**Required work:** Scan the records below for the word "screenshot". Copy each line where it appears.

──────────

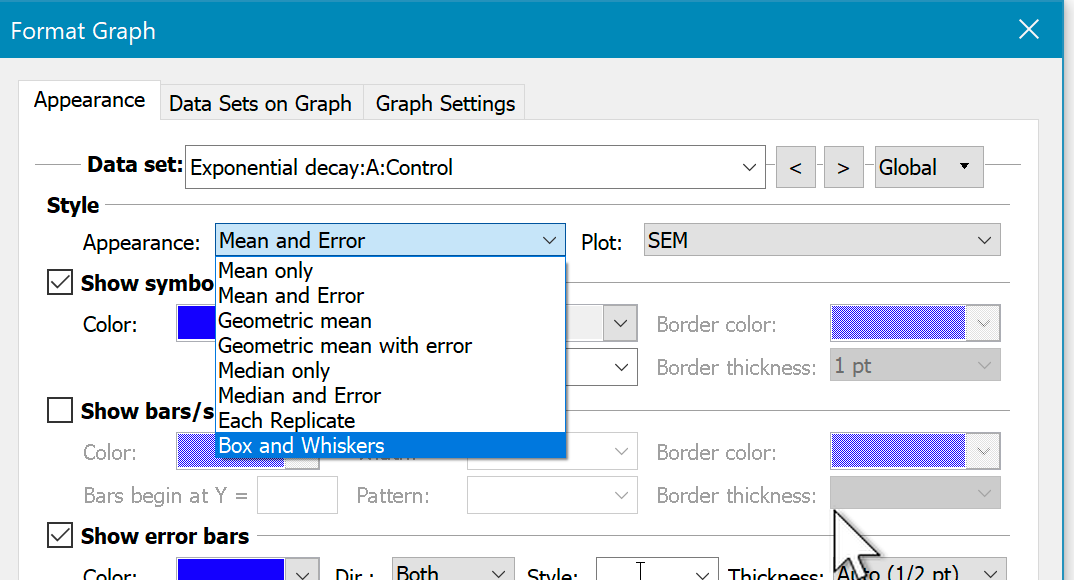Image resolution: width=1074 pixels, height=580 pixels.
Task: Choose Box and Whiskers from list
Action: coord(301,446)
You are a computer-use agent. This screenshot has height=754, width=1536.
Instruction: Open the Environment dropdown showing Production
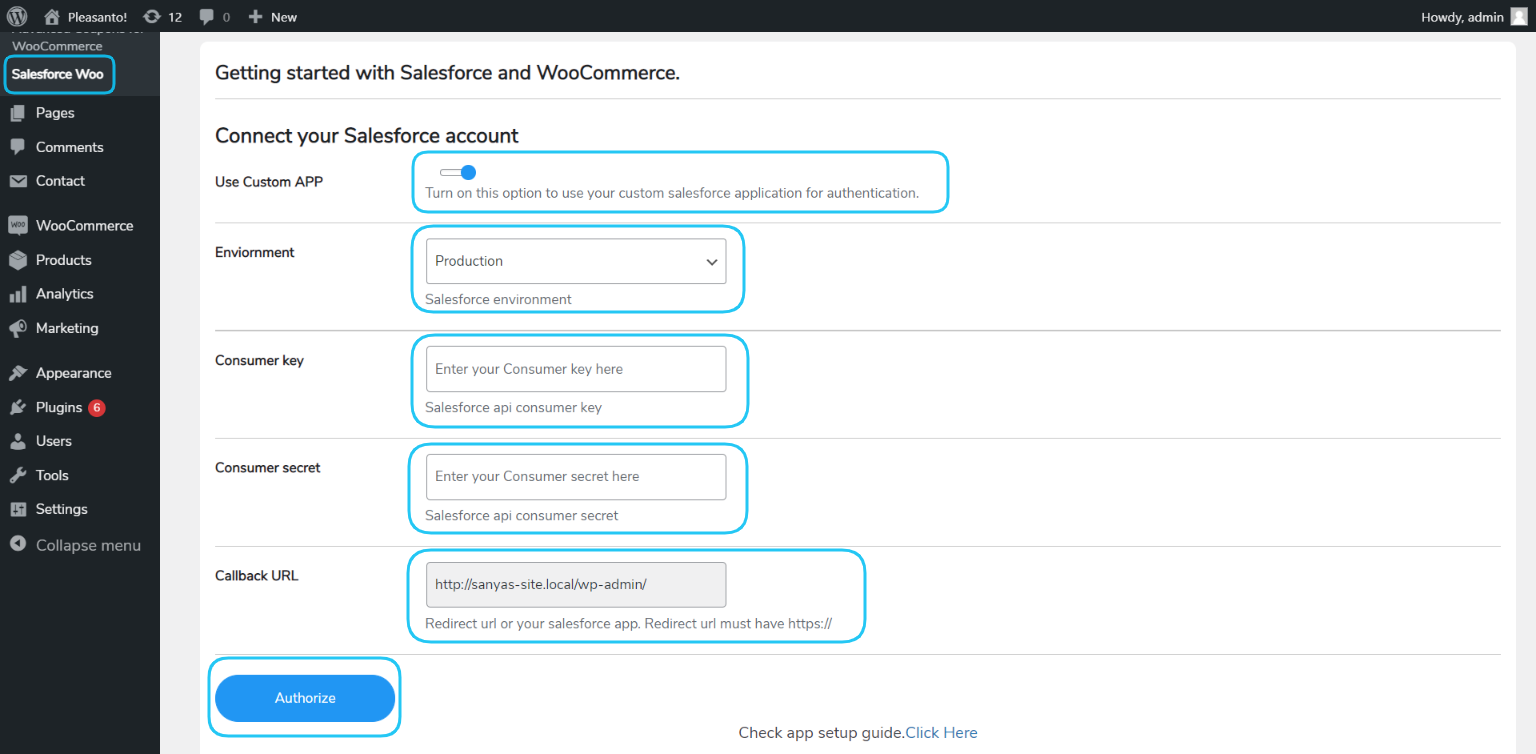tap(576, 261)
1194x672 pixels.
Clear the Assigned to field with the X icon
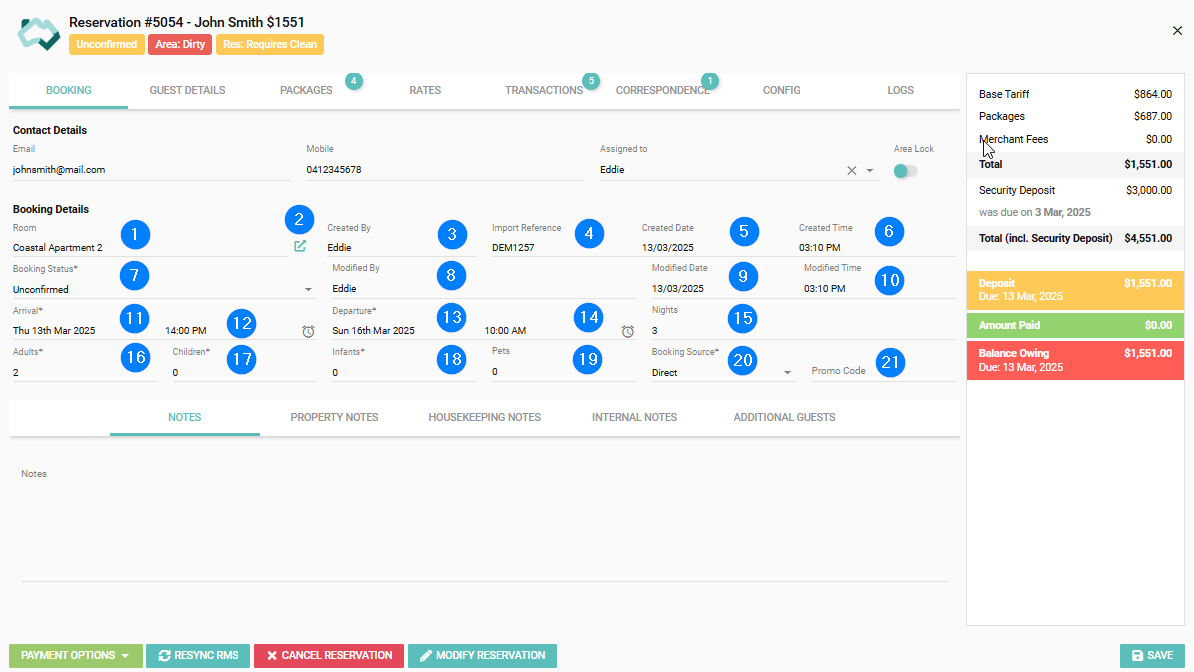click(x=852, y=171)
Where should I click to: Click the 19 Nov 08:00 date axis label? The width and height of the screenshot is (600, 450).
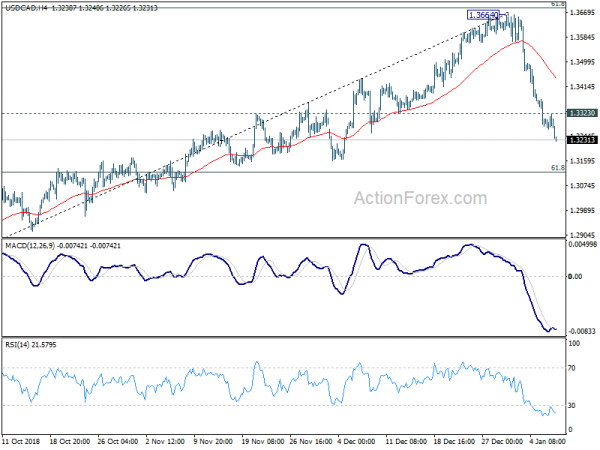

──────────

**Output of the exercise:**
You are a computer-use agent. This screenshot has height=754, width=1536.
Where should I click to: Click the 19 Nov 08:00 date axis label? The width and height of the screenshot is (600, 450).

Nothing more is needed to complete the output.